"Jede_ Frau": Warum sexualisierte Gewalt allgegenwärtig ist
Von Anya Antonius
Schon im Vorwort des neuen Buches "Jede_ Frau" der Schweizer Autorin und Aktivistin Agota Lavoyer steht ein Satz, der einen lange nicht loslässt: "Die Frage ist nicht, ob eine Frau irgendwann sexuell belästigt wird, sondern bloß wann und wo und von wem."
Sexualisierte Gewalt steht im Zentrum des Buches - und wie diese gesellschaftlich ignoriert, toleriert und verharmlost wird. Denn dass das ganze Spektrum sexualisierter Gewalt im Leben von Frauen, nicht-binären Menschen und trans Personen allgegenwärtig ist, heißt nicht, dass das auch als strukturelles Problem wahrgenommen wird.
Der Begriff "Rape Culture" (Vergewaltigungskultur) fasst diesen gesellschaftlichen Umgang mit sexualisierter Gewalt zusammen. Dafür die Augen zu öffnen, ist ein Ziel der Schweizerin, die auch lange in der Opferhilfeberatung tätig war.
Tief verankert
Denn sexualisierte Gewalt wird immer wieder bagatellisiert - auch von den Betroffenen selbst. So werde oft nur "die brutale Vergewaltigung im Park" als gewaltvoller Übergriff ernstgenommen, sagt Lavoyer im Gespräch mit dem KURIER. Dabei müsse der Begriff viel weiter gefasst werden: "Es hat viel mit unserer Gesellschaft zu tun, dass viele Formen sexualisierter Gewalt gar nicht als solche registriert werden, sondern als Kompliment, als normales Verhalten, als Flirt", sagt sie.
Diese Vorstellungen sind tief in uns verankert. Man muss nur eine Zeitschrift aufschlagen. Lavoyer zitiert im Buch etwa aus Mädchen: "Nein! Jungs verstehen das Wörtchen erst, wenn man es ihnen oft genug gesagt hat. Deshalb: Hab Geduld mit ihnen!" Diese Ausgabe des Hefts ist übrigens aus dem Jahr 2017.

--------------------

Fragen zum Text >>
a: Gib im Text über das Buch „Jede_ Frau“ den Abschnitt von „Sexualisierte Gewalt steht“ bis „Problem wahrgenommen wird.“ wieder und setze dabei „übersehen“ an die Stelle von „ignoriert“.
b: Aus welchem Jahr stammt laut dem Text über das Buch „Jede_ Frau“ die zitierte Ausgabe der Zeitschrift Mädchen?
Die Zeilen stammen aus einer anderen Quelle als der Text über das Buch „Jede_ Frau“.

--------------------

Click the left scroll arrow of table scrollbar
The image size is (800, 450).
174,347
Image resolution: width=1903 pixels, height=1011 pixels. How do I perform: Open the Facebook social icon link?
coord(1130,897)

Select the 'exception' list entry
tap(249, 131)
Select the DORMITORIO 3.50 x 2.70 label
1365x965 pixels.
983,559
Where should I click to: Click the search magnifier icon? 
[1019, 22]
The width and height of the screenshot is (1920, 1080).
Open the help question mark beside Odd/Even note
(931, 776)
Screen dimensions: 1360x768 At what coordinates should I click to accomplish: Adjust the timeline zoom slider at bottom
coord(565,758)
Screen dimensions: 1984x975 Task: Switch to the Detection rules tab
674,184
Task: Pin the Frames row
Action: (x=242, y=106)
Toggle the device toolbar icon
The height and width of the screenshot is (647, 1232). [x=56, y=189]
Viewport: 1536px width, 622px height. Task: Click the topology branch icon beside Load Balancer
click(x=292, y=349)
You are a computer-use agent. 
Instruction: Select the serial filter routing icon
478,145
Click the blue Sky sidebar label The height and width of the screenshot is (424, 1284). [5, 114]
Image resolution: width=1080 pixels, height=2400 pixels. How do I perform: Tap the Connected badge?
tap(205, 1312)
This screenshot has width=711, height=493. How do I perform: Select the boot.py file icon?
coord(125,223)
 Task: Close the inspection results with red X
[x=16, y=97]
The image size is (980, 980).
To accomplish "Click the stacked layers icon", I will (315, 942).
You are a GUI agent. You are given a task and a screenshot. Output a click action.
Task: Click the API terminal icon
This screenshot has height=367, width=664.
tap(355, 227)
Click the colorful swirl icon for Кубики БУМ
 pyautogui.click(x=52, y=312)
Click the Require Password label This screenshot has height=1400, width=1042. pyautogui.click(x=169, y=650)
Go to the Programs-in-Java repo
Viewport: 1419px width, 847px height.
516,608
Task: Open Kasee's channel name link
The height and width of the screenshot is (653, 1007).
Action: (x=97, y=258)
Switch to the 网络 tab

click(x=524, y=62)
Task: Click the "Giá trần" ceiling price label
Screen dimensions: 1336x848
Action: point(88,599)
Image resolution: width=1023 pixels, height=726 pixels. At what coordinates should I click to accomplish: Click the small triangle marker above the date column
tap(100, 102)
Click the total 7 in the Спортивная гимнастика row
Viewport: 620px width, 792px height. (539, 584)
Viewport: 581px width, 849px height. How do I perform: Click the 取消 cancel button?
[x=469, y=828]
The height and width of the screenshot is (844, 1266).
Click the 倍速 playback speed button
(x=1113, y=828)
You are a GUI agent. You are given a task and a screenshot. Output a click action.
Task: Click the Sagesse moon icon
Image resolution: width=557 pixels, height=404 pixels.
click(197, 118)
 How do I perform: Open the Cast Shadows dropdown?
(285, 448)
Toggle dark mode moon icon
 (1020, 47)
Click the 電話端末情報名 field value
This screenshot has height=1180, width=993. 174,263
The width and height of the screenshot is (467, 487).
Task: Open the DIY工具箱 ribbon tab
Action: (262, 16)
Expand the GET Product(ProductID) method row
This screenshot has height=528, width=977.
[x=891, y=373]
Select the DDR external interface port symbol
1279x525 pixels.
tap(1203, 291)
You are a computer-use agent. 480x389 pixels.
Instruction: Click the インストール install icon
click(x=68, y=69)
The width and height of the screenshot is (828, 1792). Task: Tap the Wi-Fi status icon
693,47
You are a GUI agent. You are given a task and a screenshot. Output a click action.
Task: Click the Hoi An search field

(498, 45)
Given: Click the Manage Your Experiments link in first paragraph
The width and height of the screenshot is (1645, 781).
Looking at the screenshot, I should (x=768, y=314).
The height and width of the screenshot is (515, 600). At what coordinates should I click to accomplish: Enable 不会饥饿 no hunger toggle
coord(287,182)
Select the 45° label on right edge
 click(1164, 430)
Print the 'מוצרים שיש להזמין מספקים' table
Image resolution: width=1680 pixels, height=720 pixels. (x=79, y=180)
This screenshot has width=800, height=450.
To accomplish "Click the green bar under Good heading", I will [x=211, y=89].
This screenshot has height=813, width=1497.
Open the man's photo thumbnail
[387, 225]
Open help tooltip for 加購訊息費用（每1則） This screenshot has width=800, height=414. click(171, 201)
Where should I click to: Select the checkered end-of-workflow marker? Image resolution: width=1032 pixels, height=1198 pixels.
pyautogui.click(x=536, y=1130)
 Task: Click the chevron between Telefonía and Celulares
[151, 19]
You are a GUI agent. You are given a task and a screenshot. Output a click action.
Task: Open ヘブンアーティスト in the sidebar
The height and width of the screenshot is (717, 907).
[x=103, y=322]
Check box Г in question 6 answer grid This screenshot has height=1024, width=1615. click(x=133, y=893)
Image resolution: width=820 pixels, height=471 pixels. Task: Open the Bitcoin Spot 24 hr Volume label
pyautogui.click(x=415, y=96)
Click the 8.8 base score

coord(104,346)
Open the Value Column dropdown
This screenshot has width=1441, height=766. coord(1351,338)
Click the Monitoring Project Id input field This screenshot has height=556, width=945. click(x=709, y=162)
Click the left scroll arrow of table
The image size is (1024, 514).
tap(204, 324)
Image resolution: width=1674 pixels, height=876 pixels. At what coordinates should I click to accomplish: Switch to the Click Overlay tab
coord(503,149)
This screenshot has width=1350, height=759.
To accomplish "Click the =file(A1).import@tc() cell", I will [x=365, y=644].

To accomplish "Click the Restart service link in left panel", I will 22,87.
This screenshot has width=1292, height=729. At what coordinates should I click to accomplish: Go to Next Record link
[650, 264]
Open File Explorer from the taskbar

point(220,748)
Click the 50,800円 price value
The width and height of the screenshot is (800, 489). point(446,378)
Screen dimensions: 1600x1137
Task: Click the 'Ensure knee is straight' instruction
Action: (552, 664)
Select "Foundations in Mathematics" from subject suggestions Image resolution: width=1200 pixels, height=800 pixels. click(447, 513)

--------------------

Antworten nacheinander >>
a:
Sexualisierte Gewalt steht im Zentrum des Buches - und wie diese gesellschaftlich übersehen, toleriert und verharmlost wird. Denn dass das ganze Spektrum sexualisierter Gewalt im Leben von Frauen, nicht-binären Menschen und trans Personen allgegenwärtig ist, heißt nicht, dass das auch als strukturelles Problem wahrgenommen wird.

b: Aus dem Jahr 2017.